If anacondas are causing some problems with their invasive ways, it might just be a form of payback.
Ecotourism is a popular trend these days as folks head off to distant locations to experience a once in a lifetime trip, but sometimes the damage from increased traffic can leave a very unfriendly footprint. From the The Telegraph:
Biologists say the entire population of anacondas in one of the jewels of the Amazon basin will be wiped out within three years because of the deadly effect on the snakes of the insect repellant used by most backpackers to help protect against malaria.
The number of tourists going on tours of the pampas that snake there way through jungle and grasslands 250 miles north of La Paz has exploded from a few hundred to nearly 12,000 a year in the past decade.

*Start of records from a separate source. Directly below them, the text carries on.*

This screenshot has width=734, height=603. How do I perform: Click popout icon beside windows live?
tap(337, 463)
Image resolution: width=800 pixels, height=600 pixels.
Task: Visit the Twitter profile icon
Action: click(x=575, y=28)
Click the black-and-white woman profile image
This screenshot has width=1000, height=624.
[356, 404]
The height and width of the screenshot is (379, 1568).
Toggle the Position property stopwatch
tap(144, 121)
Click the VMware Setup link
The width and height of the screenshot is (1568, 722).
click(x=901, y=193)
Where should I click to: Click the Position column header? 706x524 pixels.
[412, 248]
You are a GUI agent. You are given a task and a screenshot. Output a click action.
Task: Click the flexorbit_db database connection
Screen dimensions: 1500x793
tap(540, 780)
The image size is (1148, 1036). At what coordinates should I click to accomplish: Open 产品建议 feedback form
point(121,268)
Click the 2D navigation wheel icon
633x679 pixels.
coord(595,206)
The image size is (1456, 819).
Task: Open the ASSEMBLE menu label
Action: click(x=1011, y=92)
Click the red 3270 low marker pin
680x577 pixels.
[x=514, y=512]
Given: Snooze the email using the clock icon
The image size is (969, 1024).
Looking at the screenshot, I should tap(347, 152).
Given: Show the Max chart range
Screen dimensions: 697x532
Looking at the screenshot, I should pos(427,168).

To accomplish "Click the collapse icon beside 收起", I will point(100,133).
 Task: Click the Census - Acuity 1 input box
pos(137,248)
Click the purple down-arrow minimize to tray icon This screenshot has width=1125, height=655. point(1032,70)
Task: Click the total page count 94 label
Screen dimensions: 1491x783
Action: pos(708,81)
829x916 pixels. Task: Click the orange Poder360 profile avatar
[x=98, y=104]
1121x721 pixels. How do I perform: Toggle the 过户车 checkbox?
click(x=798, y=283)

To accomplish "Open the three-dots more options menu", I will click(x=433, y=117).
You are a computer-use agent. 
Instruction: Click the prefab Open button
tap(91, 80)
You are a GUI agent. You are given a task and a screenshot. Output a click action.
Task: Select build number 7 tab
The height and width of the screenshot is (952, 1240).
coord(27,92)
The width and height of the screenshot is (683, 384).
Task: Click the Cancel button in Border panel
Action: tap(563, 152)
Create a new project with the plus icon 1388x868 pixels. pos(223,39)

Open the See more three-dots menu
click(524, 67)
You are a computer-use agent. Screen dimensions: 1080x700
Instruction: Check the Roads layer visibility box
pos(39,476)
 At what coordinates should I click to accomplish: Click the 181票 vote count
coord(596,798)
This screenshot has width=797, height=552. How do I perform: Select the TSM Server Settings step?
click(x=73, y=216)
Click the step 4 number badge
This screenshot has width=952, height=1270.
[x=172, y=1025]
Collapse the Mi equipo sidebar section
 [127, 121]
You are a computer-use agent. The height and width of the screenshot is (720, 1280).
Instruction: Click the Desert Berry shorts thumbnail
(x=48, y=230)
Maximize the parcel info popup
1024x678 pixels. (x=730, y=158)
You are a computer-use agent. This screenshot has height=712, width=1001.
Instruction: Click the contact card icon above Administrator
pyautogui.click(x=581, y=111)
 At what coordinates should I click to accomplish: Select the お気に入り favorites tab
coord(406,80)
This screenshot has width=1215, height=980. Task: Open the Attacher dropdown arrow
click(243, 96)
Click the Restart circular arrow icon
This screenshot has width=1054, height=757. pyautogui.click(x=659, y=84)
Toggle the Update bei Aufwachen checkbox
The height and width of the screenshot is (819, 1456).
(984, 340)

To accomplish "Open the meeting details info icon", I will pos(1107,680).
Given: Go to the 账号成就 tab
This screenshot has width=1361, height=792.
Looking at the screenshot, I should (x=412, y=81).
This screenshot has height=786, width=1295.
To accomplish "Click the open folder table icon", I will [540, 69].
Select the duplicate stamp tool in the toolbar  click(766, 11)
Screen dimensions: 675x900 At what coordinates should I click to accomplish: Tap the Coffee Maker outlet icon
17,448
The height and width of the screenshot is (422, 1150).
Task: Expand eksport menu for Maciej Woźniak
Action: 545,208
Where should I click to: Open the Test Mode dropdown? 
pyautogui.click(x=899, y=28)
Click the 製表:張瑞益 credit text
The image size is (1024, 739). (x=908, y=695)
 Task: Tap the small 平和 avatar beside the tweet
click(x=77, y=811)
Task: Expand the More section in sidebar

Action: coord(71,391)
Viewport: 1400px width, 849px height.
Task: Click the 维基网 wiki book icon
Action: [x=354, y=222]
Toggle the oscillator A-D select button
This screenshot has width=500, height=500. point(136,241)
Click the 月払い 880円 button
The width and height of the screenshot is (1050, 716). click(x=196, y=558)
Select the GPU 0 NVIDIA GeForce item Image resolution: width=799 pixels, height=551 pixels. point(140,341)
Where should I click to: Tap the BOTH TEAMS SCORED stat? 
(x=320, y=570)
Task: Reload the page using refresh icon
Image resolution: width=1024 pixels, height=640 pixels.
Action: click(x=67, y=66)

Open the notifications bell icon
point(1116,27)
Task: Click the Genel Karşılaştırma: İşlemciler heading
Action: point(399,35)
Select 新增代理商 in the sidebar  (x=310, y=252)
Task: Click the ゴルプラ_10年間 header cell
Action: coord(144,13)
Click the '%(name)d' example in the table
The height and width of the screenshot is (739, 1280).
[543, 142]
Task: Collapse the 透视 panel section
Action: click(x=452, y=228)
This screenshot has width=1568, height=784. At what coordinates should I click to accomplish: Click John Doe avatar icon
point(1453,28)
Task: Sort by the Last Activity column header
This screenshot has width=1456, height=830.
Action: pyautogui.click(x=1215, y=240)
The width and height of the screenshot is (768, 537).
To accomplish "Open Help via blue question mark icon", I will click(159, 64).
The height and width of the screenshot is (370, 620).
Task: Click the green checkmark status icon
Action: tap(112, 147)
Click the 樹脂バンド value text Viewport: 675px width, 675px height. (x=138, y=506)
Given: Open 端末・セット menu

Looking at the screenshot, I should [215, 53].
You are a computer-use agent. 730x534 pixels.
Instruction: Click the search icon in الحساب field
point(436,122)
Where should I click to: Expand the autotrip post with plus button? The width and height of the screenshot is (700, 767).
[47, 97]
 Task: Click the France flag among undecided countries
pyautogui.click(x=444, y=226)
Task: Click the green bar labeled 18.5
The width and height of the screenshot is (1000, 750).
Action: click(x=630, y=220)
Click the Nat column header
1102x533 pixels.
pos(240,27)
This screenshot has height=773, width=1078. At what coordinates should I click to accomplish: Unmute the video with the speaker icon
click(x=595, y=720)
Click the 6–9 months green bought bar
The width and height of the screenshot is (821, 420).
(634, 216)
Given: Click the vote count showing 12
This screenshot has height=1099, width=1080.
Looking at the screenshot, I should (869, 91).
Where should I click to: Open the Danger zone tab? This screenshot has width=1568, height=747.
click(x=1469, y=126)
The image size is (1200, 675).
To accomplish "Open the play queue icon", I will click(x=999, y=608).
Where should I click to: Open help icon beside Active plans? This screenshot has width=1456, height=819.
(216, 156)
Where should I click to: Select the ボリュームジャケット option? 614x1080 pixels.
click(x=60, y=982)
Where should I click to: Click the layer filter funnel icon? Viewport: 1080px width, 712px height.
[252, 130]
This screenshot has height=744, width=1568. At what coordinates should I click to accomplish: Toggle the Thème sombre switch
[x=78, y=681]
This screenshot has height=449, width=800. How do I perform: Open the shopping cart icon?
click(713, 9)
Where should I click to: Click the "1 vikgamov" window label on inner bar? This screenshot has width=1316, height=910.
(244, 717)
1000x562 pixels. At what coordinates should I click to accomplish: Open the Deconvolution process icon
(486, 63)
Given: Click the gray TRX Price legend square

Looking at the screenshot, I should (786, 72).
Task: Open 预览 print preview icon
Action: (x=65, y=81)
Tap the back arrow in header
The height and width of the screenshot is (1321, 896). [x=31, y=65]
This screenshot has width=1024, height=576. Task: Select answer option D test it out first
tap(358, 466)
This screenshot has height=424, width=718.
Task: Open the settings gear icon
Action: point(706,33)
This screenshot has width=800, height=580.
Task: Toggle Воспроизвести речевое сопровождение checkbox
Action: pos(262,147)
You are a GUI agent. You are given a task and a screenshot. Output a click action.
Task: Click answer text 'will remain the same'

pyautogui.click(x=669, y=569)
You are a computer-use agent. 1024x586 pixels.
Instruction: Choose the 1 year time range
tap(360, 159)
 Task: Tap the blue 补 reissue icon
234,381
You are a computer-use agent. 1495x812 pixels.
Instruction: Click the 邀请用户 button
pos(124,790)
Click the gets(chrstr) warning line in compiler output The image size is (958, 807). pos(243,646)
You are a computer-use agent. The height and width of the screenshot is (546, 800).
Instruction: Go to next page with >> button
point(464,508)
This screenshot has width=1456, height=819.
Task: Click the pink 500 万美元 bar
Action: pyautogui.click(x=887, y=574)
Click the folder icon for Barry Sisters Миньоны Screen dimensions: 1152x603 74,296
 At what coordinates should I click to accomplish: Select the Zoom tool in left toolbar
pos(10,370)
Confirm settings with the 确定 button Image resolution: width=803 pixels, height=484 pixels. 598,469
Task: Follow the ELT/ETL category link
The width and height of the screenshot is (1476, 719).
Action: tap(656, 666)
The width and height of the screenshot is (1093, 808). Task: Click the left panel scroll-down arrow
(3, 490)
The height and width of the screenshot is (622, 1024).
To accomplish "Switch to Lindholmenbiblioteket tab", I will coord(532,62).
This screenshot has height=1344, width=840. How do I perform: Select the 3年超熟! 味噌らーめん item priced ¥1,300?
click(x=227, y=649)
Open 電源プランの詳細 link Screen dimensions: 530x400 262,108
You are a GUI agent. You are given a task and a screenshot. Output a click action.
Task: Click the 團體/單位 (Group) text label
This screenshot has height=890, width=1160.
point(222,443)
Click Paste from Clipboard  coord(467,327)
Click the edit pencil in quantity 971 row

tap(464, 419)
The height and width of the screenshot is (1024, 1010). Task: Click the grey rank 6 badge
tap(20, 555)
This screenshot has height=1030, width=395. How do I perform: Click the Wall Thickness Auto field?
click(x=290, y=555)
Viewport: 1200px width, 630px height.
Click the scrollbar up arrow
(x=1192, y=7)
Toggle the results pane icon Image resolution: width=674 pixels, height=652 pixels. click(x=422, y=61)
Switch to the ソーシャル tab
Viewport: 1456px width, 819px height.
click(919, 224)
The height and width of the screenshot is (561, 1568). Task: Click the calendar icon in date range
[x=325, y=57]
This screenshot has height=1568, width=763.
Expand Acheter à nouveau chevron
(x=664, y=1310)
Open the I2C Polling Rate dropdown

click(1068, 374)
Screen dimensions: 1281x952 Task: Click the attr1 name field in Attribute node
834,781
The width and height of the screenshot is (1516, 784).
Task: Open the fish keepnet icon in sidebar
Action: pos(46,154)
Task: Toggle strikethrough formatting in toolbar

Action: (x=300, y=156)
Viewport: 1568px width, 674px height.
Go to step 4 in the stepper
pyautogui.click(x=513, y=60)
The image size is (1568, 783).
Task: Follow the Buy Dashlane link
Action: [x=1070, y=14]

Travellers are enticed by the promise of getting up close and personal with the world's largest snake - sometimes picking them up and hlding them - as well as swimming with river dolphins, catching pirhanas, and spotting monkeys, sloths and an array of other flora and fauna.
[....]
He added: "A study has been carried out by other biologists which shows the ecosystem will collapse in three years if things continue as they are."
The fear is that insects, fish and smaller amphibians would be wiped out within the river basin, resulting in the collapse of the entire food chain.
Wonder which one of us most deserves the "harmful invasive species" label, the anaconda or humans?